My friend and I eventually parted ways, him with two cartons of ice cream for his wife (just in case she didn't like the first one we picked out) and me with my nonchocolate subpar peanut butter swirl.
This story happened months ago. And now, as I lay here - alone - in a plush, sensual bed, clad in nothing but pure white linens, in a gorgeous hotel in romantic Monterey, California, I think back to this story.

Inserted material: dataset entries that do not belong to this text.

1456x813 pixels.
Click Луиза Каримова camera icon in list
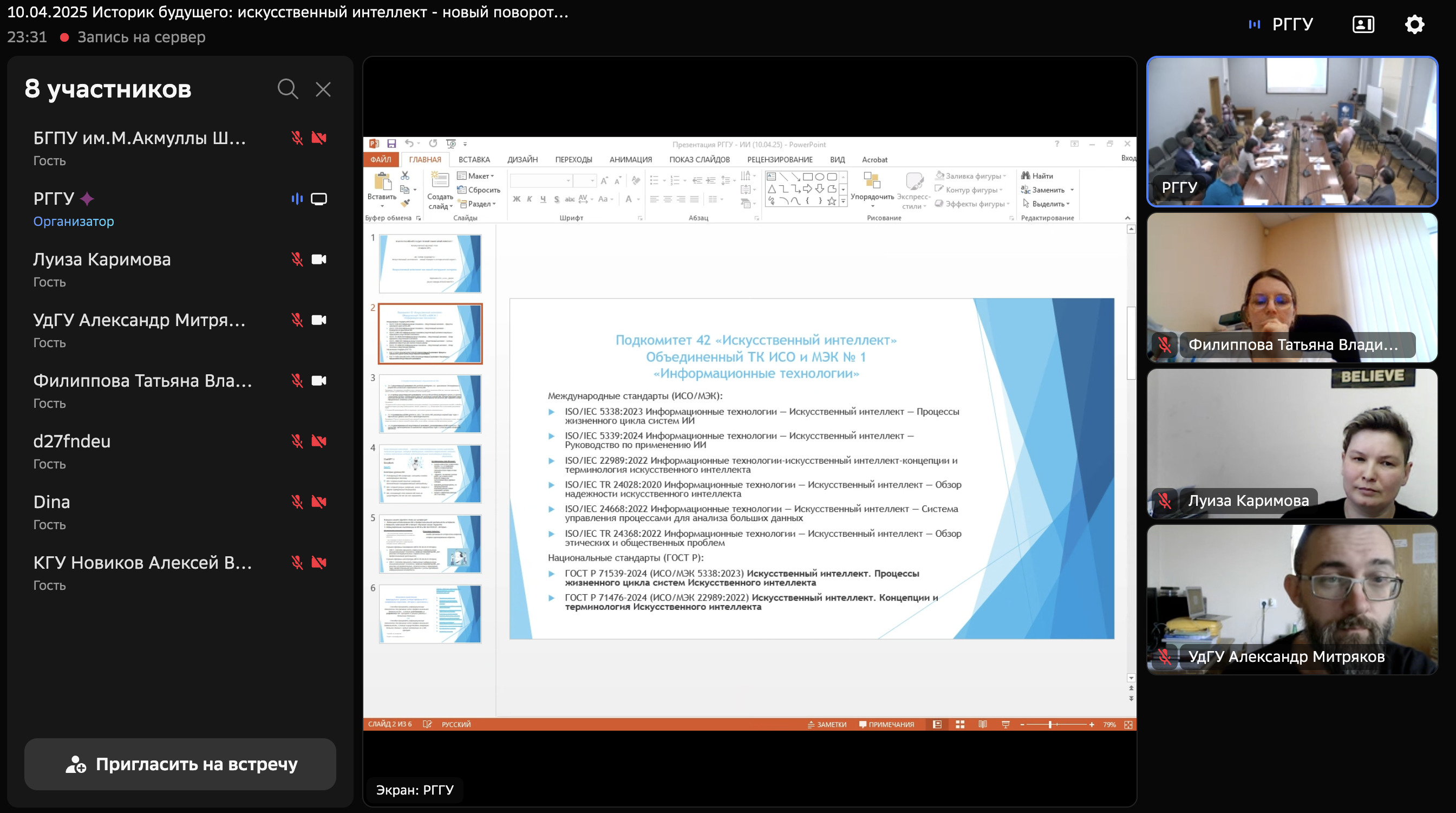click(319, 259)
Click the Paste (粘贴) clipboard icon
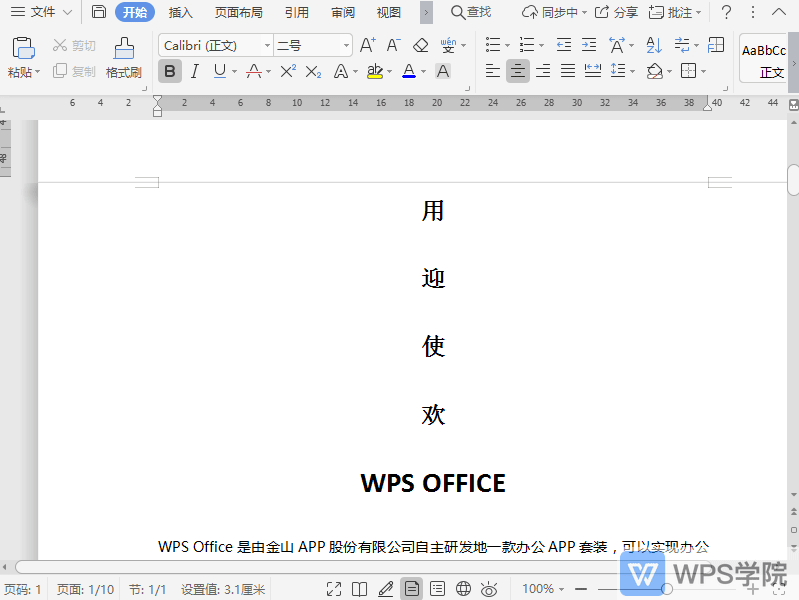This screenshot has width=799, height=600. (x=23, y=50)

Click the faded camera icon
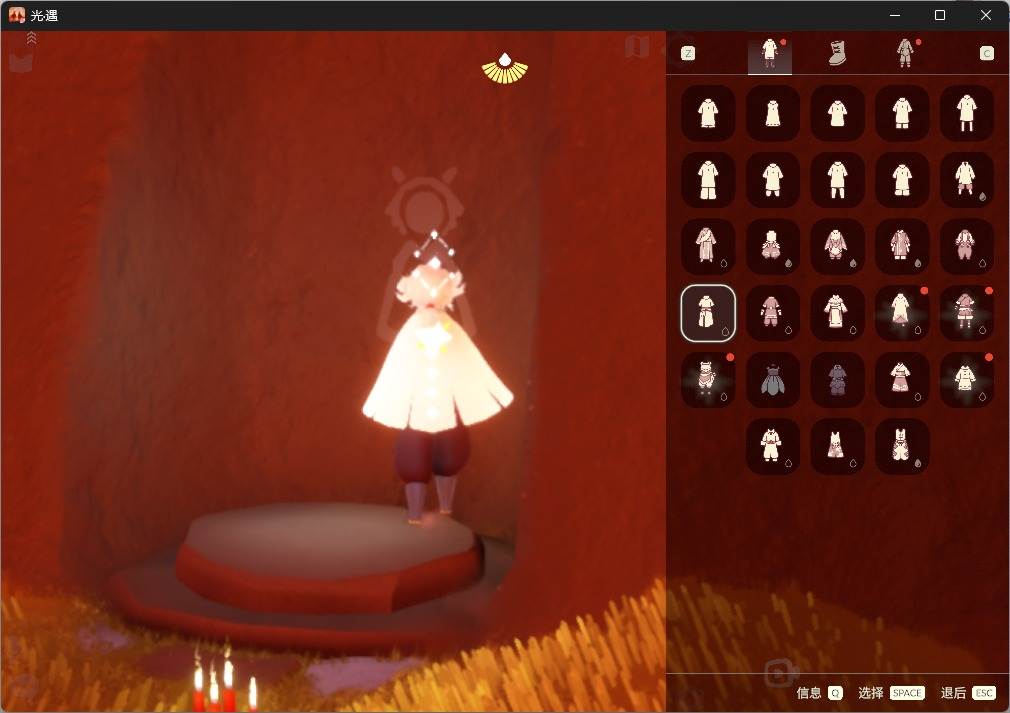[x=780, y=671]
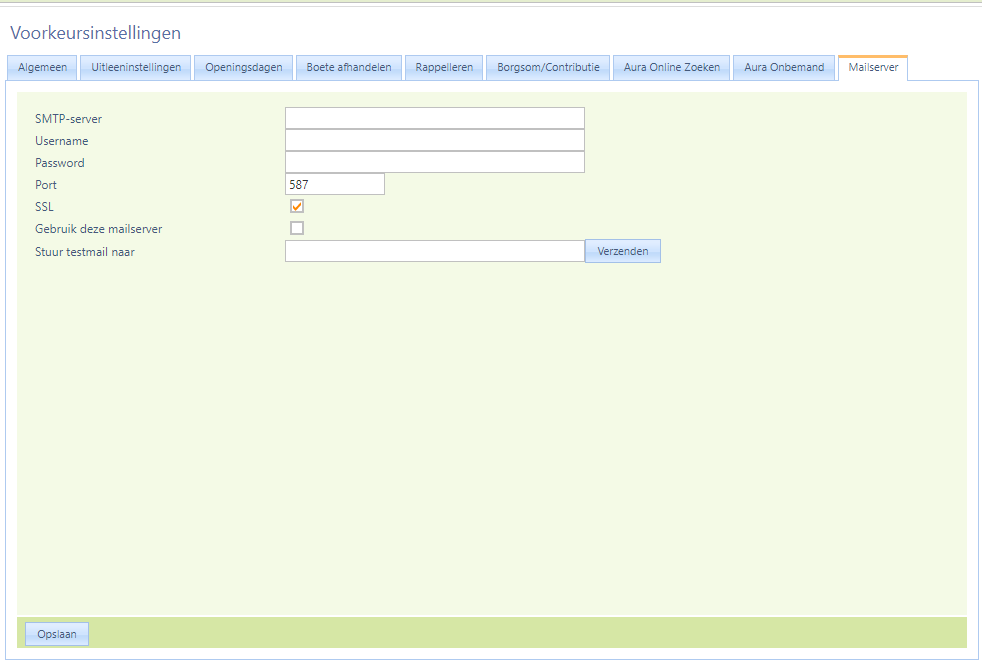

Tomorrow my west coast best friend will be marrying the love of her life. Her soul mate. Her other half. Although the love that is shared between her and her today-fiance, tomorrow-husband is still so new and fresh, I am reminded of my once upon a time friend in the ice cream aisle at a local grocery store. Although I am laying here alone - quite literally - I don't feel so lonesome, for I am surrounded by the love and romance of a very fabulous friend and her fiance, family, and friends. And when I close my eyes and think of my friends, Tram and Raj, exchanging their vows tomorrow afternoon, I think of a love that is raw. Real. Timeless. But most of all, I think of mint chocolate chip ice cream and the happily ever after that will follow today and forever into their future, just as it did for my pal in aisle 12 at the grocery store.
Congratulations, Tram and Raj. The bond you two share will provide you with a lifetime of happiness, laughter, and love. I am so incredibly happy for your future together. I love you.